Task directions: Rewrite the items below as a numbered list, omitting any blank lines.
[BEGIN Given information]
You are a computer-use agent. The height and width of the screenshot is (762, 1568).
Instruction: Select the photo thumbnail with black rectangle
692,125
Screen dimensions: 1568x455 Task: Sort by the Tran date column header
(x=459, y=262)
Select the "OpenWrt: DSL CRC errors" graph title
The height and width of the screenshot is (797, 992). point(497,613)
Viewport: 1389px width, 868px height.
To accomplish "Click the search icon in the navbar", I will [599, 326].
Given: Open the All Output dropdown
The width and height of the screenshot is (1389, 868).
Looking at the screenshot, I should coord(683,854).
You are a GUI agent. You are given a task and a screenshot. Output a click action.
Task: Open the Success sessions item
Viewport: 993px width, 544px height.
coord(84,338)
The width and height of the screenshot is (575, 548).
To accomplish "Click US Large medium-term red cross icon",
[END Given information]
Expected answer:
1. You are a computer-use agent. The height and width of the screenshot is (762, 1568).
2. Instruction: Select the photo thumbnail with black rectangle
3. 692,125
4. Screen dimensions: 1568x455 Task: Sort by the Tran date column header
5. (x=459, y=262)
6. Select the "OpenWrt: DSL CRC errors" graph title
7. The height and width of the screenshot is (797, 992). point(497,613)
8. Viewport: 1389px width, 868px height.
9. To accomplish "Click the search icon in the navbar", I will [599, 326].
10. Given: Open the All Output dropdown
11. The width and height of the screenshot is (1389, 868).
12. Looking at the screenshot, I should coord(683,854).
13. You are a GUI agent. You are given a task and a screenshot. Output a click action.
14. Task: Open the Success sessions item
15. Viewport: 993px width, 544px height.
16. coord(84,338)
17. The width and height of the screenshot is (575, 548).
18. To accomplish "Click US Large medium-term red cross icon",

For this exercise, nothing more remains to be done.